|| at May 13, 2011 at 5:49 pm
I'm not sure if Pig can do this. It's designed to follow the
MapReduce/Hadoop paradigm which typically involves data on disk ->
MapReduce Jobs -> data on disk.
You could try to create a custom InputSplit/RecordReader to read from
a program's standard output or something but this is kind of hacky.
There are RecordReaders which read from SQL databases. There's also
something like this:http://hadoop.apache.org/common/docs/current/api/org/apache/hadoop/streaming/StreamBaseRecordReader.html
Which can be used with Hadoop streaming.
But this is all somewhat intensive and would require a bit of work (if
it's even possible) - I don't think Pig has direct support yet for the
kind of interface you're looking for.
That being said, I'm somewhat new to Pig/Hadoop so if there's anyone
else who can chime in with comments or agreements/disagreements, I'd
On Fri, May 13, 2011 at 1:32 PM, Jianting Cao wrote:
Thank you Mark. Sorry that I'm not clear enough. What I want is this, there
are some program running and generating a lot of data, instead of putting
these data to a relational database, I want to directly output them to Pig
and do some analysis along the way or afterwards. So I'm asking if there is
a JDBC-like interface with which I could load these newly generated data
into Pig and do analytic. all of this is happening within a Java process.

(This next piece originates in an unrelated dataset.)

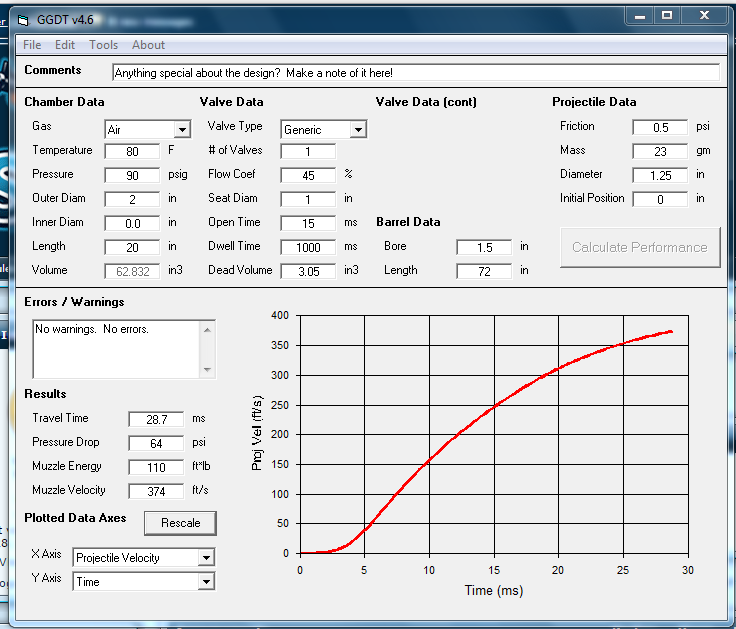
Task: Maximize the GGDT window
Action: (x=667, y=15)
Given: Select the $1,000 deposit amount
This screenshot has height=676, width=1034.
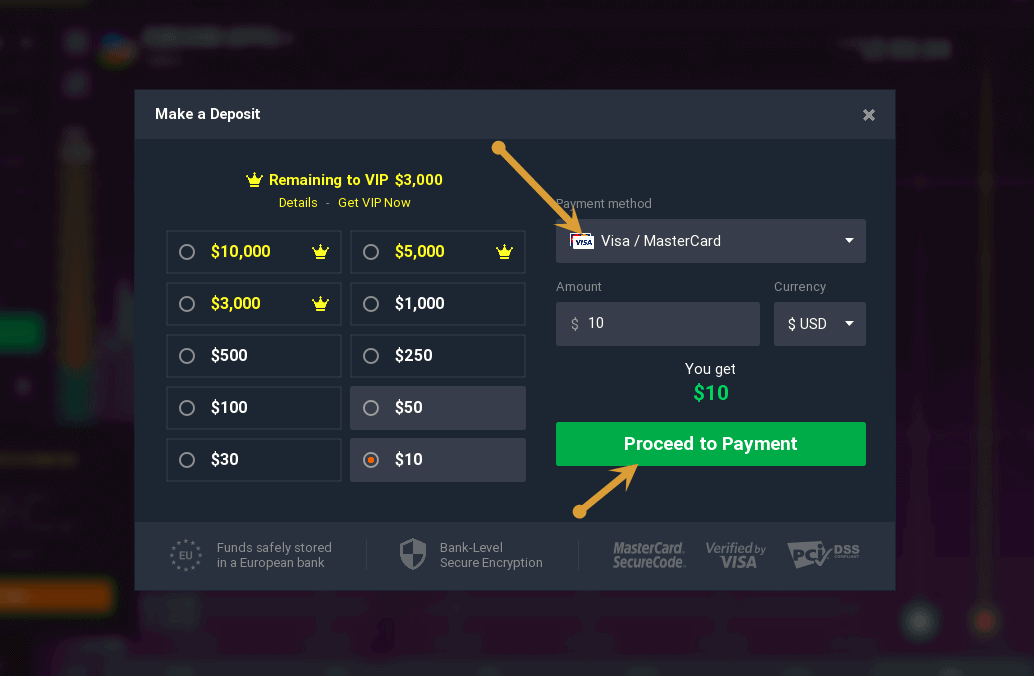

On Fri, May 13, 2011 at 10:14 AM, Mark Laczin wrote:
Technically speaking, yes you could store data in memory and keep it
there, then have your program present some interface to store data
(shared memory or reading from the stdin or something) but I'm not
sure why you'd want to do this.
Maybe I'm misunderstanding your question, but it sounds like you want
to run using a filesystem that's in memory as opposed to on disk.
On Fri, May 13, 2011 at 1:08 PM, Jianting Cao <email@example.com>
Is there only one way to load data into pig, i.e. using load command to load
data from files? Can I load data from memory, for example in embedded code
create a table and store data into it?